Intel’s $1 million a year was not charity—it was investment. It bought Intel goodwill, a trained pipeline of diverse lawyers, and reputational capital in the DEI era. Now that DEI is politically unpopular, the investment is deemed expendable. This is why endowments matter. They are not subject to the quarterly report or the election cycle. They anchor institutions in the long term.

Let’s be clear about the scale of the challenge. The combined endowments of all HBCUs hover around $4 billion, compared to more than $800 billion at PWIs. Harvard alone has an endowment of nearly $52 billion. NCCU’s endowment stands at $89 million. To raise an additional $20–25 million to replace Intel’s support would represent a 22–28% increase in its current endowment base. Such a leap is achievable—but it requires strategy. It means cultivating alumni giving systematically. It means leveraging African American wealth beyond alumni, drawing in professional athletes, entertainers, and entrepreneurs. It means creating vehicles—donor-advised funds, pooled endowments, institutional investment cooperatives—that make giving both efficient and impactful. Most of all, it means shifting mindset.
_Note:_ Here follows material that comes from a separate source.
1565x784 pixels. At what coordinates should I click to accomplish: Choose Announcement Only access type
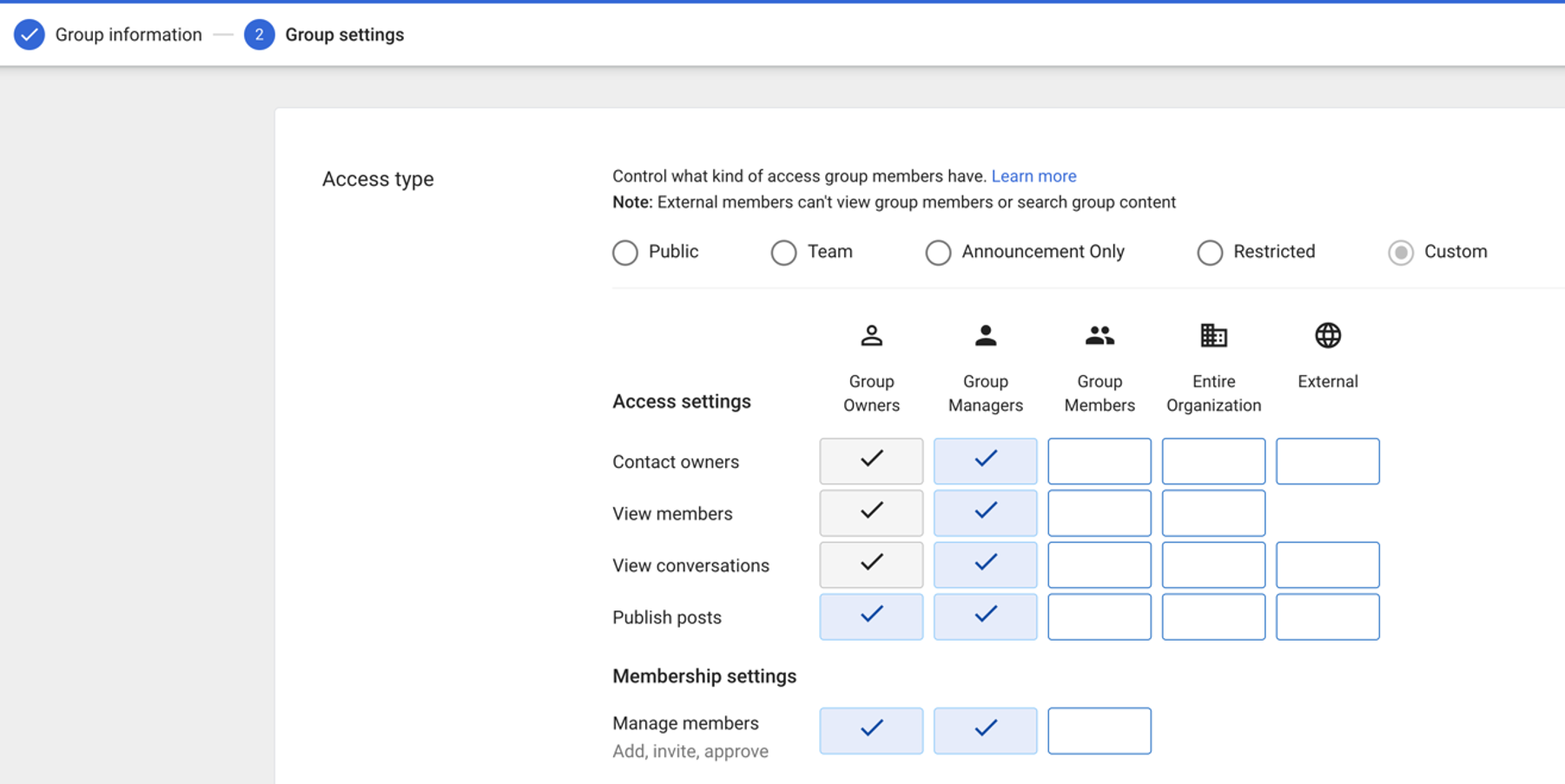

We must stop thinking of endowments as luxuries reserved for Ivy League institutions. They are necessities. They are the only way to secure institutional independence.

The Intel decision can serve as a turning point, if we are willing to see it clearly. Corporations are not institutional guardians. They may play a role, but they will not underwrite our survival. Their goals are their own. When interests diverge, as they now have, funding vanishes. Individual wealth must be institutionalized. The contrast between NBA salaries and HBCU endowment poverty is not about shaming athletes. It is about building structures that make institutional giving the default, not the exception. Endowments are the only safety net. No government program, no corporate sponsorship, no philanthropic fad can substitute. Only endowments give institutions perpetual capacity to fund themselves.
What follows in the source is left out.